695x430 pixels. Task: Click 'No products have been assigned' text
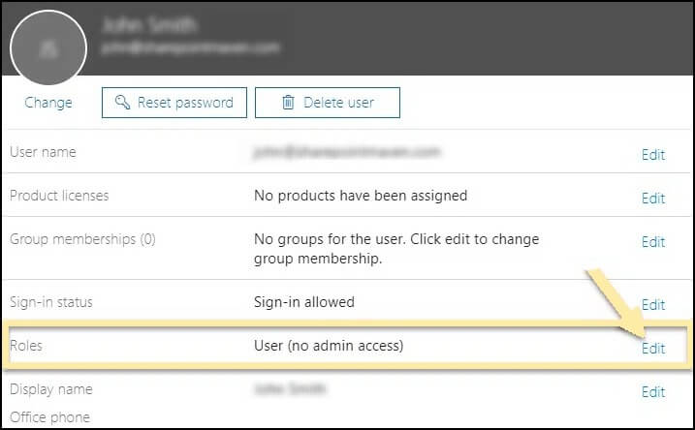tap(361, 196)
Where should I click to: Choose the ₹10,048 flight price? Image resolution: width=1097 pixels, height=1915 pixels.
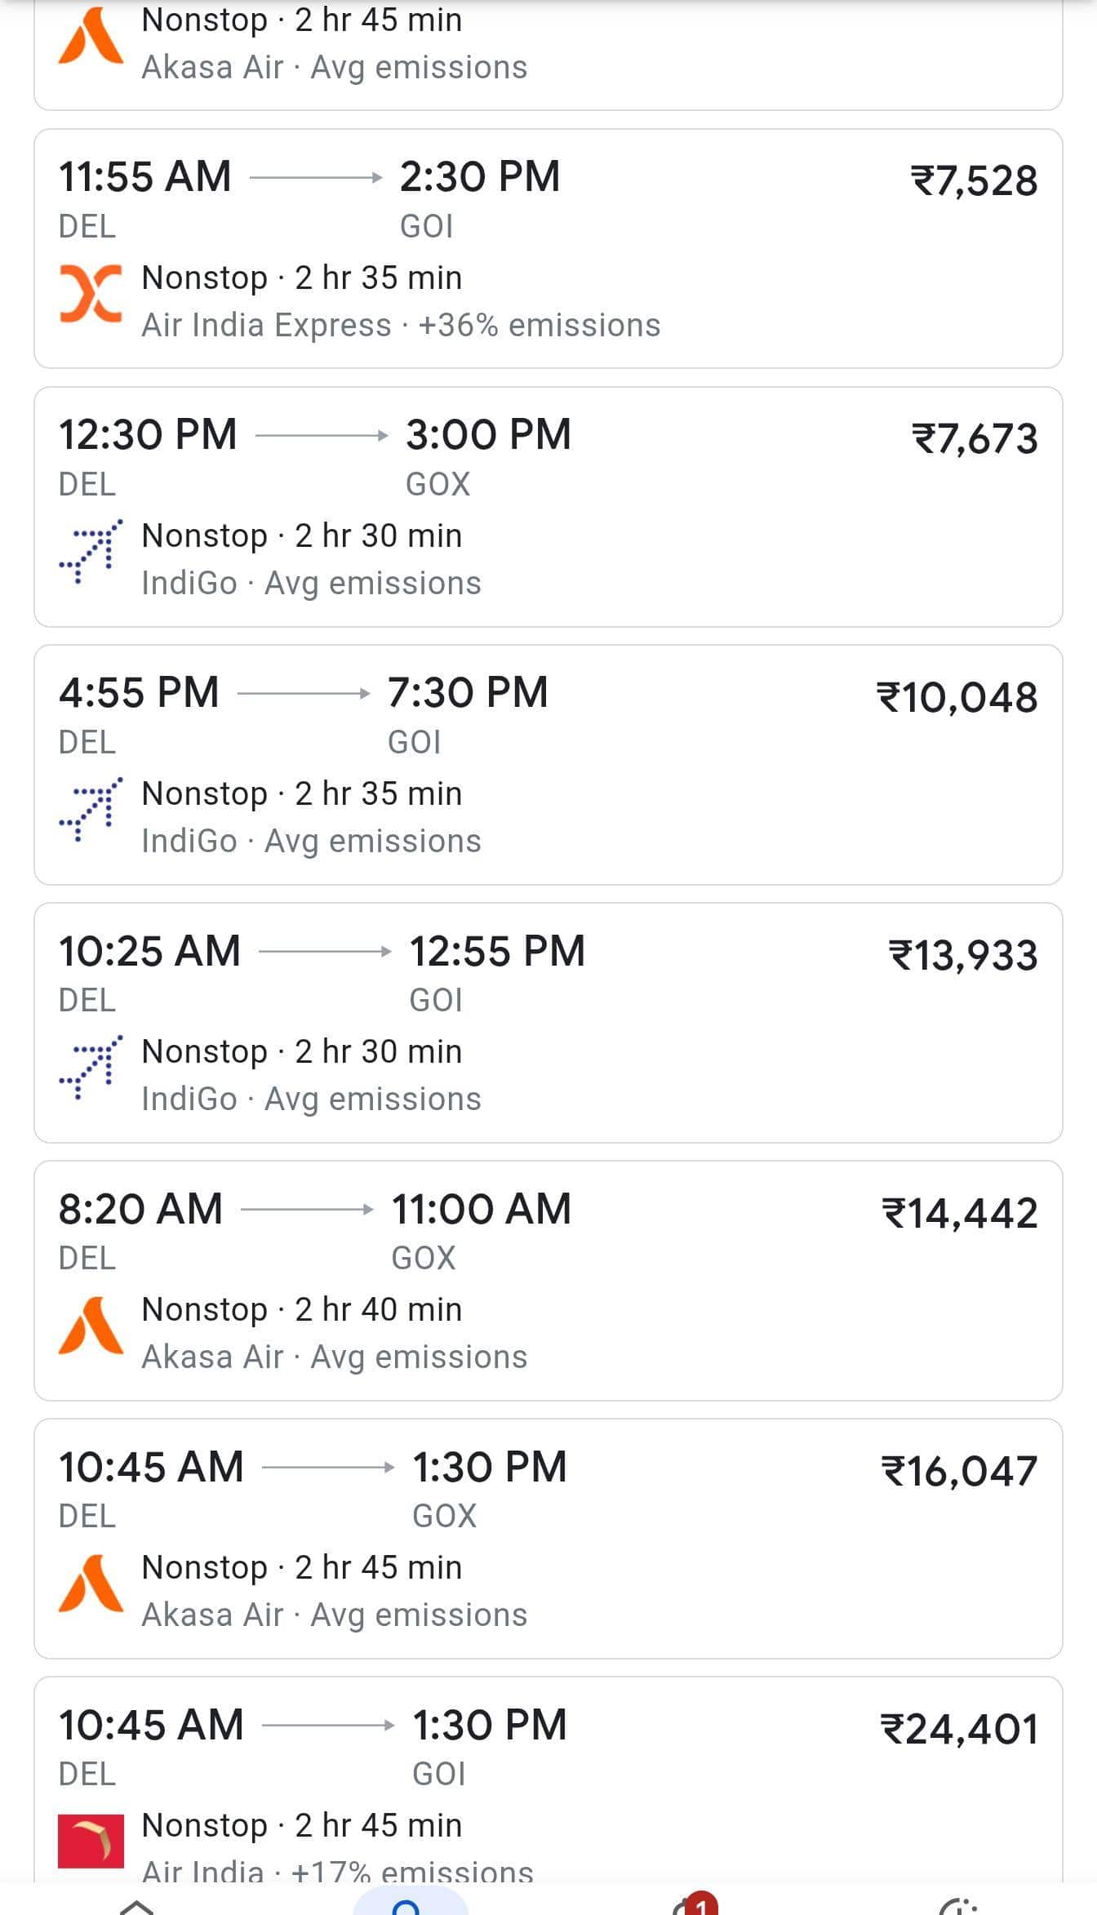(x=957, y=697)
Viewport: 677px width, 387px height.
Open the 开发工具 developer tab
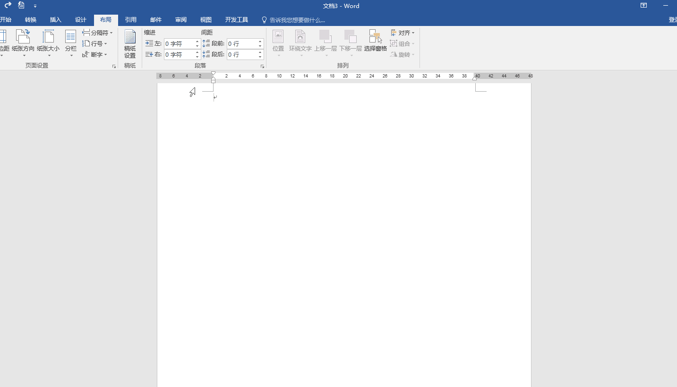pyautogui.click(x=236, y=20)
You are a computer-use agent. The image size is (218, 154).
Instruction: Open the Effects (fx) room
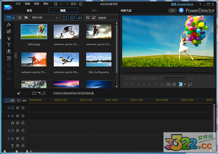click(x=9, y=25)
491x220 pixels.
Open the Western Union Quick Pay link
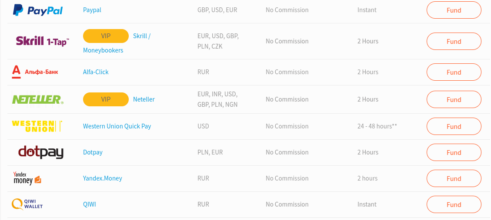point(117,126)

┄┄┄┄┄┄

▸ **Task goal**
Output, exactly and with no pictures, every line from the one that contains "Viewport: 677px width, 387px height." through the final line of the entries.

▸ **Answer space**
Viewport: 677px width, 387px height.
Open the 开发工具 developer tab
pyautogui.click(x=236, y=20)
You are a computer-use agent. The image size is (218, 154).
Instruction: Open the Effects (fx) room
click(x=9, y=25)
491x220 pixels.
Open the Western Union Quick Pay link
point(117,126)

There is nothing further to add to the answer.